§ WORK TO COMPLETE:
After finding the line with "The width and height of the screenshot is (1090, 498)." in the data below, set down exactly each line through the one with "You are a computer-use agent. Screen dimensions: 923x528", inclusive, and stop there.

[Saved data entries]
____________

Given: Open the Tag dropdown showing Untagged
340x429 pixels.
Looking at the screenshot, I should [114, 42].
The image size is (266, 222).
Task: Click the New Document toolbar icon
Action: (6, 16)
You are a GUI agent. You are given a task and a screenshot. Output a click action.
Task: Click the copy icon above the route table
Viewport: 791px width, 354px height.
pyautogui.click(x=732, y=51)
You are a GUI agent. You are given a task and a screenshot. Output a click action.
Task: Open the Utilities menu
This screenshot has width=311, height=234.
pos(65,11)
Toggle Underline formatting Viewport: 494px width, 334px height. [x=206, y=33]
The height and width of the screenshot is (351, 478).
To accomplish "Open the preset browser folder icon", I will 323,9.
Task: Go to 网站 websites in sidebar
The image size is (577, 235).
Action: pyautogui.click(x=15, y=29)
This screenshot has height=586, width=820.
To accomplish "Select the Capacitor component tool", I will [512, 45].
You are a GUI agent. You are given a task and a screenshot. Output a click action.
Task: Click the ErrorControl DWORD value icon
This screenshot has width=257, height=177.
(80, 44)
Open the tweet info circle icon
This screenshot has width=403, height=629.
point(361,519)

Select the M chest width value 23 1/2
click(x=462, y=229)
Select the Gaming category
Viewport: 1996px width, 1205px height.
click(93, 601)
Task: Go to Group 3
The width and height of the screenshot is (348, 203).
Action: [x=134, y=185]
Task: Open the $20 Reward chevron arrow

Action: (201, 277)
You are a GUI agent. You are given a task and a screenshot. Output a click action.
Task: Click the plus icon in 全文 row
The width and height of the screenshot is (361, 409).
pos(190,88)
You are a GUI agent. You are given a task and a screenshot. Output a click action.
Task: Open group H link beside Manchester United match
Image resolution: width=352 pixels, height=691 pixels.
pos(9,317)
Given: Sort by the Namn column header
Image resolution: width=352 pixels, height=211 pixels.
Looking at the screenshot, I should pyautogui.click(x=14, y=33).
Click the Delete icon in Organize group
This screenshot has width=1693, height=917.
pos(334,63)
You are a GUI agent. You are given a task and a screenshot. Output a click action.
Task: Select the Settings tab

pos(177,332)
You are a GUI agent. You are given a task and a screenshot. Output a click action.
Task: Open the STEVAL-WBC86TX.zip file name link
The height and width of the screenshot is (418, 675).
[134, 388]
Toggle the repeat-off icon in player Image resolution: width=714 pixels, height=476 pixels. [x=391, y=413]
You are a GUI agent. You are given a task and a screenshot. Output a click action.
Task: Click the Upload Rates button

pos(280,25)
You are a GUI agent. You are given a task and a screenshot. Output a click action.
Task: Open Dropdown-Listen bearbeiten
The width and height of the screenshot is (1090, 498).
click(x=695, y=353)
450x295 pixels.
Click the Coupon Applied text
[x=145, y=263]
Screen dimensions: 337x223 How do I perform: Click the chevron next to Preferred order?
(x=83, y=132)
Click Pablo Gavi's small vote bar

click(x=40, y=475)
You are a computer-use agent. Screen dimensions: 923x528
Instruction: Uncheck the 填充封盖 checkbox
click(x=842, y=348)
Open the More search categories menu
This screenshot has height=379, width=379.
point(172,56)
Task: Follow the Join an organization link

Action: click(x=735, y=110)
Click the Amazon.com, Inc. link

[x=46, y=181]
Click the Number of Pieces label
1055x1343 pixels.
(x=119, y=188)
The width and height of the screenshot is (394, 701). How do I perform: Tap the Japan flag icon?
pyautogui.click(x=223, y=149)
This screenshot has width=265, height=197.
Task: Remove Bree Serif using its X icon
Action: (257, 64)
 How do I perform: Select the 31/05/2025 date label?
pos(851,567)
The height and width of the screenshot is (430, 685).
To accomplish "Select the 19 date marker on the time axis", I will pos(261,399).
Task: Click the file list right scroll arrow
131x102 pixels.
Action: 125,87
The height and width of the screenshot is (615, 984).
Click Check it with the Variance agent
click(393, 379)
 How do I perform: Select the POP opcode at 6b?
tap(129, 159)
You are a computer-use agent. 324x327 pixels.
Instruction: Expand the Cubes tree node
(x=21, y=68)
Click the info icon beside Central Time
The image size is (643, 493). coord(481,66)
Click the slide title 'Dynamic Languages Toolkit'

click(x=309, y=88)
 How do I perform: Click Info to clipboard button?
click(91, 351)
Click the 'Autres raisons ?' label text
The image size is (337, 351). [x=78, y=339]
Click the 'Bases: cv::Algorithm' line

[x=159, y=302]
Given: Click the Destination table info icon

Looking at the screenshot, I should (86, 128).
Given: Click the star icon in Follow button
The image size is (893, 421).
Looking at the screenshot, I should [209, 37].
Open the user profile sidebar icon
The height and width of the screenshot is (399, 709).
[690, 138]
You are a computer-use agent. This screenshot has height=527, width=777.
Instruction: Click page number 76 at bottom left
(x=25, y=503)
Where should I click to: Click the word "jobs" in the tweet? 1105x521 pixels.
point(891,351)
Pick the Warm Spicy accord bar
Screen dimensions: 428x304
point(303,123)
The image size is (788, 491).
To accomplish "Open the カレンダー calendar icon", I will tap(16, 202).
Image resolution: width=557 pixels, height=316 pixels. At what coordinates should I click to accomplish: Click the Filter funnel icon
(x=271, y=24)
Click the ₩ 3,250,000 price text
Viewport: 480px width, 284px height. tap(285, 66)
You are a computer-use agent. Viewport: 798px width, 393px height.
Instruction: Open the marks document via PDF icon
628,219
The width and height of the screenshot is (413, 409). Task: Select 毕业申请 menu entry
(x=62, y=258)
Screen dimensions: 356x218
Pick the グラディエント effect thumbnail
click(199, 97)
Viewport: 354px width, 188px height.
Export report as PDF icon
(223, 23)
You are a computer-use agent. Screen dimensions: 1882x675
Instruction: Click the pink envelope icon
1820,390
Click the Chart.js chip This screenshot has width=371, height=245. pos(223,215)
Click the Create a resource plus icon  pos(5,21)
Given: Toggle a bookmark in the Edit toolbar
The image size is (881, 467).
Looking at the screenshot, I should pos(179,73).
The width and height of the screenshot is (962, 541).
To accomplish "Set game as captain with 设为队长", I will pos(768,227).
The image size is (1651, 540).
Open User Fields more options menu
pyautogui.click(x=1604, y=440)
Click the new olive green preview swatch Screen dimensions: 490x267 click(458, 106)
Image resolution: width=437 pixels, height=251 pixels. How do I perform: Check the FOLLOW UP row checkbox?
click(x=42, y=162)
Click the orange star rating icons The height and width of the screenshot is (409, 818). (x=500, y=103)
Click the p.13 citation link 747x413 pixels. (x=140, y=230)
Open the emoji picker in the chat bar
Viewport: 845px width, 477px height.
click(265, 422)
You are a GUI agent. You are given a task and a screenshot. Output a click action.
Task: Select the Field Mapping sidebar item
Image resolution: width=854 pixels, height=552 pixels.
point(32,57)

____________

§ ANSWER TO THIS EXERCISE:
The width and height of the screenshot is (1090, 498).
click(x=695, y=353)
450x295 pixels.
Click the Coupon Applied text
[x=145, y=263]
Screen dimensions: 337x223 How do I perform: Click the chevron next to Preferred order?
(x=83, y=132)
Click Pablo Gavi's small vote bar

click(x=40, y=475)
You are a computer-use agent. Screen dimensions: 923x528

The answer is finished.